Als Teil der Bemühungen, diesen Trend einzudämmen, engagiert sich die WHO in der Eindämmung des Tabakkonsums und der Verbesserung von Ernährung, Nährstoffen und körperlicher Aktivität. Der Tabakkonsum bleibt das wichtigste vermeidbare Krebsrisiko. Der Bericht überprüft und empfiehlt eine Reihe von Strategien zur Reduzierung des globalen Tabakkonsums, die die koordinierte Beteiligung von Regierungs- und kommunalen Gesundheitsorganisationen, medizinischem Fachpersonal und Einzelpersonen erfordern.

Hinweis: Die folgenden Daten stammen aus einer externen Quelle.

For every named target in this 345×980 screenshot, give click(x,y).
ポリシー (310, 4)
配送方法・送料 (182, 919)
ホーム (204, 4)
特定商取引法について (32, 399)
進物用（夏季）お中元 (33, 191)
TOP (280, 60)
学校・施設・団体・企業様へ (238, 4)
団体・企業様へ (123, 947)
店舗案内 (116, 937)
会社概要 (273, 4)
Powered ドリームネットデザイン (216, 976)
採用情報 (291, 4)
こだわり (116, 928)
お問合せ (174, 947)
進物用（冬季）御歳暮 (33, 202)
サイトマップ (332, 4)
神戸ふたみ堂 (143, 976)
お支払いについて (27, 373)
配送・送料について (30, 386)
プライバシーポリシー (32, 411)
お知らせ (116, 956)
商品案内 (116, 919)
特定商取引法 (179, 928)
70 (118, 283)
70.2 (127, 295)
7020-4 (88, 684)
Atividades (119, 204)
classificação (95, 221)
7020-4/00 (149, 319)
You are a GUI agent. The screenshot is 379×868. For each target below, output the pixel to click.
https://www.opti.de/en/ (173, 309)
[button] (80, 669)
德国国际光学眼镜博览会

Der bahnbrechende Vertrag im Bereich der öffentlichen Gesundheit – das Rahmenübereinkommen zur Eindämmung des Tabakgebrauchs –, dessen Unterzeichnung die Mitgliedstaaten der WHO im Mai 2003 der Weltgesundheitsversammlung zugesagt haben, stellt ein wirksames Instrument dar, um die Umsetzung solcher Strategien sicherzustellen.

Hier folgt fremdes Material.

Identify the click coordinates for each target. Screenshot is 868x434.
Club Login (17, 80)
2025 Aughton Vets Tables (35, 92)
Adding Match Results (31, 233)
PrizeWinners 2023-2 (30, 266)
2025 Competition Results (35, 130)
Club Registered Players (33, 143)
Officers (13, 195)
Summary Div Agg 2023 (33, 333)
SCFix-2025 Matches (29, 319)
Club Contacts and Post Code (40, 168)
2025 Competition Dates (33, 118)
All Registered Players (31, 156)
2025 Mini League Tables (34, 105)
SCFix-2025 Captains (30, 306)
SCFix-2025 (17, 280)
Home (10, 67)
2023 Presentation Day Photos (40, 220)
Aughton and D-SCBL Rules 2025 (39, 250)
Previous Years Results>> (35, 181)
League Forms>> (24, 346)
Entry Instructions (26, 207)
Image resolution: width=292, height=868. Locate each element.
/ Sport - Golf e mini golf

Die WHO arbeitet auch an der Erstellung einer globalen Strategie für Ernährung, körperliche Aktivität und Gesundheit, basierend auf einem Mandat der Mitgliedstaaten vom Mai 2002 zur Bewältigung der wachsenden globalen Belastung durch chronische Krankheiten, einschließlich Krebs, Herz-Kreislauf-Erkrankungen, Diabetes und Fettleibigkeit. Die WHO berät sich umfassend mit Mitgliedstaaten, anderen UN-Organisationen, dem Privatsektor und der Zivilgesellschaft über die Strategie, die der Weltgesundheitsversammlung im Mai 2004 vorgelegt wird. Die Strategie wird Empfehlungen für Regierungen zu Zielen für Ernährung und körperliche Aktivität sowie bevölkerungsbezogene Interventionen zur Reduzierung der Prävalenz chronischer Krankheiten, einschließlich Krebs, enthalten.

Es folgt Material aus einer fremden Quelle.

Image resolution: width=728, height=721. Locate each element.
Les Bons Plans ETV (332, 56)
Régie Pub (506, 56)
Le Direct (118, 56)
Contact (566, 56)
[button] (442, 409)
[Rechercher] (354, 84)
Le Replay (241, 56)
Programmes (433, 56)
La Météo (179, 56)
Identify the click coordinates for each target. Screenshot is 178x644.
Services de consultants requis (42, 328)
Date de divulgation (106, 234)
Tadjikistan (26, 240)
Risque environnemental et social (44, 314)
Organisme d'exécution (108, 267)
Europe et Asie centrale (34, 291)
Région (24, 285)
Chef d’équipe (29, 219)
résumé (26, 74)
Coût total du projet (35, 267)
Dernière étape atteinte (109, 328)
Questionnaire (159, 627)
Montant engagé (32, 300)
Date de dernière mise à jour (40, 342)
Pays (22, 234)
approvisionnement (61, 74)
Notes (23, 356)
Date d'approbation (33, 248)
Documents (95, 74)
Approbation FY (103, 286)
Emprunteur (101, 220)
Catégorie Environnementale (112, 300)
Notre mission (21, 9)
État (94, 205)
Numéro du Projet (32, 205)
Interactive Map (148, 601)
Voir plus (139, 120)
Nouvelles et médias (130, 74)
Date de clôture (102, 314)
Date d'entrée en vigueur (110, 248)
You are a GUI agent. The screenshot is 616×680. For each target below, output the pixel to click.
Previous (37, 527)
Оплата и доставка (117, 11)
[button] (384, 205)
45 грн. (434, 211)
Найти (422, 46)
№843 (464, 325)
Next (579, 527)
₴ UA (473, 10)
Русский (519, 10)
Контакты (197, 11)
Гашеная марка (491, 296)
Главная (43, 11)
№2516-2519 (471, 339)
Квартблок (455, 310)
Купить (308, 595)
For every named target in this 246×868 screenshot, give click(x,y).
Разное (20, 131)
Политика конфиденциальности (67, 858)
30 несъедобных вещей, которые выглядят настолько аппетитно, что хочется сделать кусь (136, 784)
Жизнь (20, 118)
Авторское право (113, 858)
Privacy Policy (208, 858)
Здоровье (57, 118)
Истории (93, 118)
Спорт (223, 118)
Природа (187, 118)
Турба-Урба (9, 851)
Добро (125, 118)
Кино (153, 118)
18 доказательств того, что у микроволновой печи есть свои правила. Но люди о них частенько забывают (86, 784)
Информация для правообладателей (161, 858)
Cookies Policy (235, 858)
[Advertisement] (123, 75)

Der Weltkrebsbericht – Die wichtigsten Ergebnisse
Tabak, der Fall für die Primärprävention

Der Tabakkonsum bleibt das wichtigste vermeidbare Krebsrisiko. Im 20. Jahrhundert starben weltweit etwa 100 Millionen Menschen an tabakbedingten Krankheiten (Krebs, chronische Lungenerkrankungen, Herz-Kreislauf-Erkrankungen und Schlaganfall). Die Hälfte der regelmäßigen Raucher stirbt an der Gewohnheit. Ein Viertel der Raucher stirbt vorzeitig im mittleren Alter (35 bis 69 Jahre).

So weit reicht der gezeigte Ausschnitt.